- **DIRECTIONS FOR THIS TASK**
Print every one of the records verbatim, omitting nothing.

[Opening MATERIAL FOR THE TASK section]

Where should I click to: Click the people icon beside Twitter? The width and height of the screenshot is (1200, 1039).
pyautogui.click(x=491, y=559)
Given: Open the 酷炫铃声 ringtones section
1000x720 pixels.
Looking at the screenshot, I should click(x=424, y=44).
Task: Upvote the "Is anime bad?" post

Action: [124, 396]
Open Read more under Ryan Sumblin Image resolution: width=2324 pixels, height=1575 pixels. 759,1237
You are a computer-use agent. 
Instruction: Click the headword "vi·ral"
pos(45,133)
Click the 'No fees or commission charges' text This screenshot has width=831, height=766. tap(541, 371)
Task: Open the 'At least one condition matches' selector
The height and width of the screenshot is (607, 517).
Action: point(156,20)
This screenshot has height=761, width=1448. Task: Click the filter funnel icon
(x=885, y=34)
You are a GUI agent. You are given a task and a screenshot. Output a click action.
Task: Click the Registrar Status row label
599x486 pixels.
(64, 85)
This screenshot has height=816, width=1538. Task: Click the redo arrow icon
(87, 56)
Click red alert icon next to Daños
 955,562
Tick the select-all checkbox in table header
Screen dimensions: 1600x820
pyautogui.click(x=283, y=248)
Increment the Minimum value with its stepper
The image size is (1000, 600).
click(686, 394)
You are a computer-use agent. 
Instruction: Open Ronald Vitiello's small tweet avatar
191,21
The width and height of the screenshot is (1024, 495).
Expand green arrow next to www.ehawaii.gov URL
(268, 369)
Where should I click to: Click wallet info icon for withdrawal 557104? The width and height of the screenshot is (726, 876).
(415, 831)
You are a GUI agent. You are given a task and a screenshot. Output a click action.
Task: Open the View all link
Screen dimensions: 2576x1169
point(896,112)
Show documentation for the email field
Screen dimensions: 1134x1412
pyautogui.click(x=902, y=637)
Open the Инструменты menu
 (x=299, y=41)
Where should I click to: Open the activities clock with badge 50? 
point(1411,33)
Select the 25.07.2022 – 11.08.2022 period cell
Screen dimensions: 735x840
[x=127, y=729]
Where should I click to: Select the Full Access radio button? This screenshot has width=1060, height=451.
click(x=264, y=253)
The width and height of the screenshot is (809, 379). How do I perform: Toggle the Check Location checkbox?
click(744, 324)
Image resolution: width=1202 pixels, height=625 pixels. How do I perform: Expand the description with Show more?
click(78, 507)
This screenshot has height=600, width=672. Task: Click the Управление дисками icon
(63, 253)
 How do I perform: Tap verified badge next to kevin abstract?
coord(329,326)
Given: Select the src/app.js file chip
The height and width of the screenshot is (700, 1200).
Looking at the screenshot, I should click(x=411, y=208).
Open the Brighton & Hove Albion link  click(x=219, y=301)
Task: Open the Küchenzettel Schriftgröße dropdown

[Closing MATERIAL FOR THE TASK section]

- **EXERCISE SOLUTION**
Where should I click to: Click the people icon beside Twitter? The width and height of the screenshot is (1200, 1039).
pyautogui.click(x=491, y=559)
Given: Open the 酷炫铃声 ringtones section
1000x720 pixels.
Looking at the screenshot, I should click(x=424, y=44).
Task: Upvote the "Is anime bad?" post

Action: [124, 396]
Open Read more under Ryan Sumblin Image resolution: width=2324 pixels, height=1575 pixels. 759,1237
You are a computer-use agent. 
Instruction: Click the headword "vi·ral"
pos(45,133)
Click the 'No fees or commission charges' text This screenshot has width=831, height=766. tap(541, 371)
Task: Open the 'At least one condition matches' selector
The height and width of the screenshot is (607, 517).
Action: point(156,20)
This screenshot has height=761, width=1448. Task: Click the filter funnel icon
(x=885, y=34)
You are a GUI agent. You are given a task and a screenshot. Output a click action.
Task: Click the Registrar Status row label
599x486 pixels.
(64, 85)
This screenshot has height=816, width=1538. Task: Click the redo arrow icon
(87, 56)
Click red alert icon next to Daños
 955,562
Tick the select-all checkbox in table header
Screen dimensions: 1600x820
pyautogui.click(x=283, y=248)
Increment the Minimum value with its stepper
The image size is (1000, 600).
click(686, 394)
You are a computer-use agent. 
Instruction: Open Ronald Vitiello's small tweet avatar
191,21
The width and height of the screenshot is (1024, 495).
Expand green arrow next to www.ehawaii.gov URL
(268, 369)
Where should I click to: Click wallet info icon for withdrawal 557104? The width and height of the screenshot is (726, 876).
(415, 831)
You are a GUI agent. You are given a task and a screenshot. Output a click action.
Task: Open the View all link
Screen dimensions: 2576x1169
point(896,112)
Show documentation for the email field
Screen dimensions: 1134x1412
pyautogui.click(x=902, y=637)
Open the Инструменты menu
 (x=299, y=41)
Where should I click to: Open the activities clock with badge 50? 
point(1411,33)
Select the 25.07.2022 – 11.08.2022 period cell
Screen dimensions: 735x840
[x=127, y=729]
Where should I click to: Select the Full Access radio button? This screenshot has width=1060, height=451.
click(x=264, y=253)
The width and height of the screenshot is (809, 379). How do I perform: Toggle the Check Location checkbox?
click(744, 324)
Image resolution: width=1202 pixels, height=625 pixels. How do I perform: Expand the description with Show more?
click(78, 507)
This screenshot has height=600, width=672. Task: Click the Управление дисками icon
(63, 253)
 How do I perform: Tap verified badge next to kevin abstract?
coord(329,326)
Given: Select the src/app.js file chip
The height and width of the screenshot is (700, 1200).
Looking at the screenshot, I should click(x=411, y=208).
Open the Brighton & Hove Albion link  click(x=219, y=301)
Task: Open the Küchenzettel Schriftgröße dropdown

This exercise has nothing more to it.